• EXCERTO PARA LEITURA:
# # # # #

No caso sub judice, porém, da sentença recorrida, por si só, ou conjugada com as regras da experiência comum, não se vislumbram quaisquer dos vícios a que alude o nº 2, do art. 410º, do CPP.
O objecto do presente recurso, atentas as conclusões da respectiva motivação, resume-se às seguintes questões:
- Se o arguido deve ser considerado reincidente;
- Se a sanção acessória de inibição de conduzir deve ser suspensa na sua execução.
Quanto à primeira questão—se o arguido deve ser considerado reincidente.
Sustenta o arguido que as anteriores condenações, referidas nos factos provados, foram extintas e, como tal, devem ser consideradas canceladas, motivo por que não pode ser considerado reincidente.
Não tem razão.
Certo é que, como diz o recorrente, não foi revogada qualquer das suspensões das infracções anteriormente praticadas e que constam do seu registo individual de condutor (cfr. fls. 31). Mas isso não pode significar que tais condenações não possam ser consideradas, maxime para efeitos de reincidência.
Efectivamente—como bem se salienta na resposta à motivação de recurso-- mesmo que esteja extinta a sanção, por decurso do prazo de suspensão da sua execução sem razões determinantes da sua revogação, tal não impede a sua consideração posterior, sendo uma condenação, tal como se fosse em inibição efectiva. O que acontece é simplesmente que, em tal hipótese, a medida acessória de inibição aplicada não será cumprida. Mas tal não afasta o funcionamento da reincidência, como parece deduzir-se do estatuído nos arts. 140º, 141º e 144º, do Cód. Estrada.
A lei o que diz é simplesmente que “é sancionado como reincidente o condutor que cometer uma contra-ordenação grave ou muito grave depois de ter sido sancionado por outra contra-ordenação grave ou muito grave, praticada há menos de três anos” (cit. artº 144º, nº1).
Assim, a suspensão da execução da inibição e subsequente extinção da sanção por não ter sido revogada a suspensão em nada contendem com o efeito emergente da prática de novas infracções nos ditos “três anos”.
Ora, como no caso presente o recorrente cometeu a contra-ordenação sub judice depois de ter sido sancionado pela prática de duas contra-ordenações graves e como estas foram cometidas há menos de três anos ( em 23.7.1999 e 25.09.2000) à data do cometimento da presente contra-ordenação, obviamente que não pode o recorrente deixar de ser considerado reincidente.

# # # # #

• REGISTOS FORNECIDOS:
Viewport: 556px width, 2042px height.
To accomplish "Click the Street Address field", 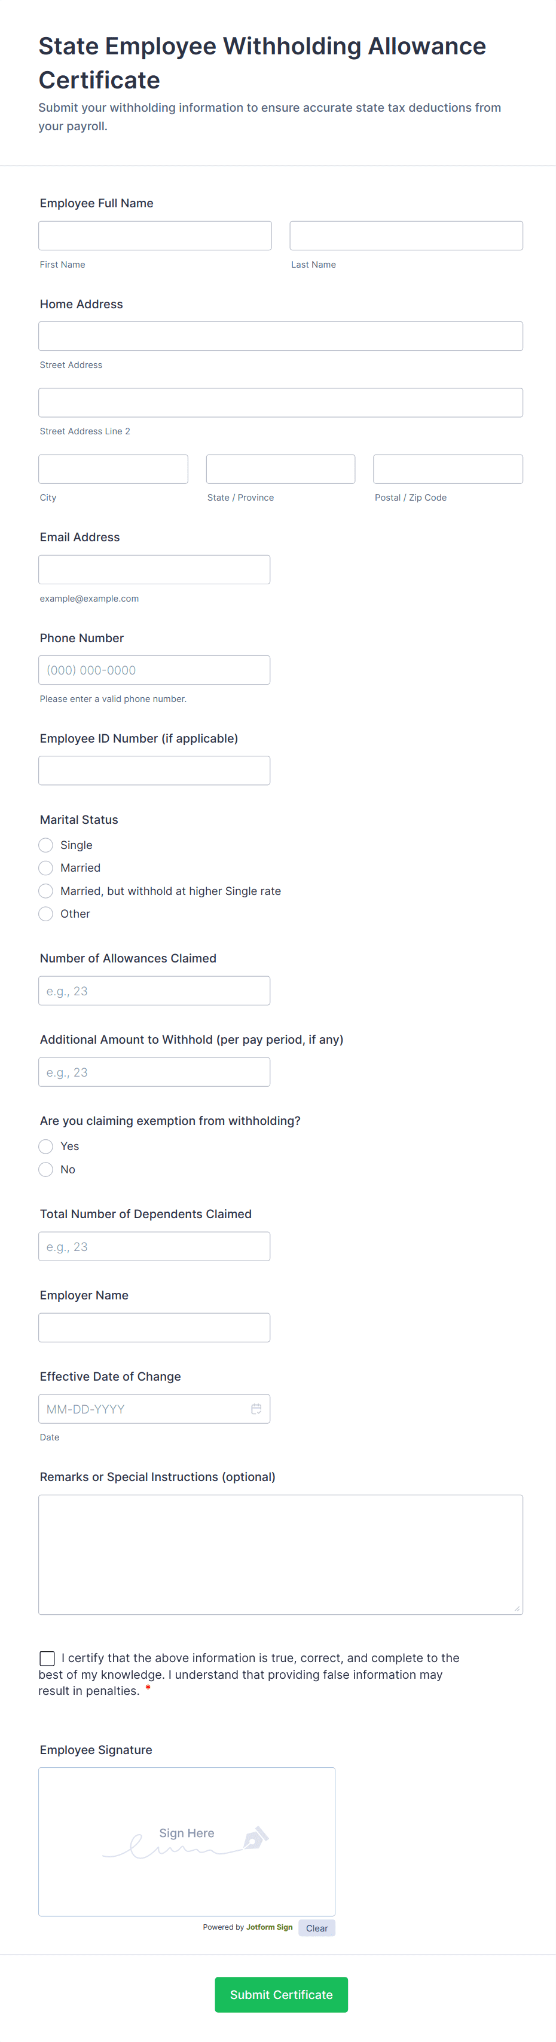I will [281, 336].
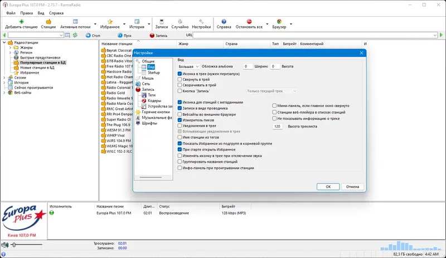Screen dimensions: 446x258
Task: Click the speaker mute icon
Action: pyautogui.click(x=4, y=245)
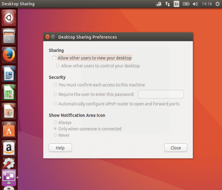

# # # # #

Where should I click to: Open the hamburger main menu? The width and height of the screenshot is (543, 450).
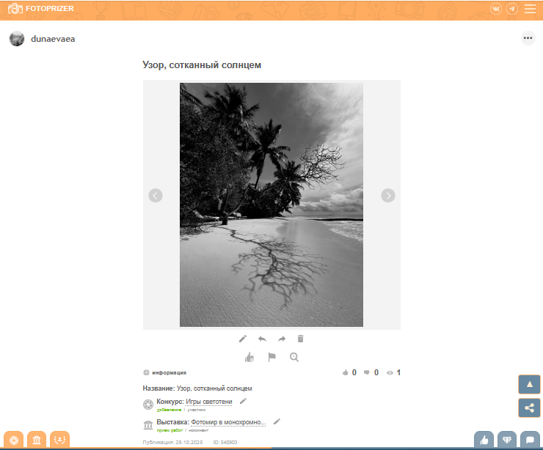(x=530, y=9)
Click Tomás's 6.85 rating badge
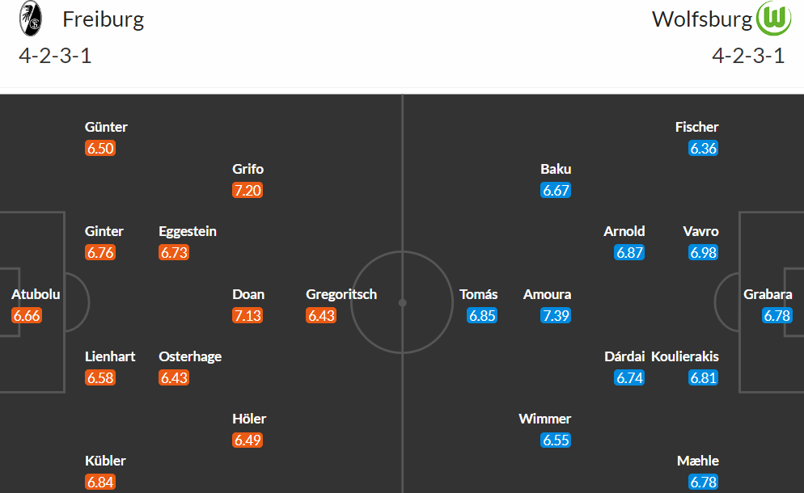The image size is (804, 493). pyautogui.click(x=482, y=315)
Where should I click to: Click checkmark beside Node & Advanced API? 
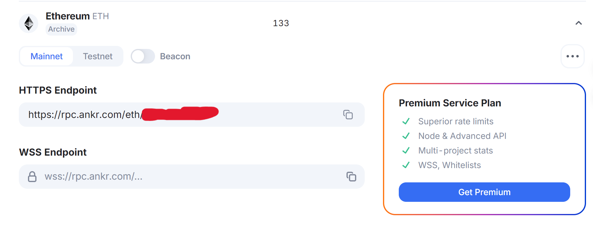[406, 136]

# # # # #

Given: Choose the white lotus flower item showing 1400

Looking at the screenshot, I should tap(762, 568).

# # # # #

• TRABALHO PEDIDO:
A. Sobre o excerto relativo à reincidência do arguido:
(i) A que duas questões se resume o objecto do recurso?
(ii) Segundo o art. 144º, nº 1, do Cód. Estrada, há menos de quantos anos tem de ter sido praticada a contra-ordenação anterior?
(iii) Em que datas foram cometidas as duas contra-ordenações graves anteriores do recorrente?
B. Podes reproduzir, tal como constam dos registos, as linhas que vão da que contém "Given: Choose the" até à que contém "Looking at the", incluindo ambas?
Os registos não têm qualquer relação com o excerto.

• RESULTADOS POR TAREFA:
A.
(i) Saber se o arguido deve ser considerado reincidente e se a sanção acessória de inibição de conduzir deve ser suspensa na sua execução.
(ii) Há menos de três anos.
(iii) Em 23.7.1999 e em 25.09.2000.

B.
Given: Choose the white lotus flower item showing 1400

Looking at the screenshot, I should tap(762, 568).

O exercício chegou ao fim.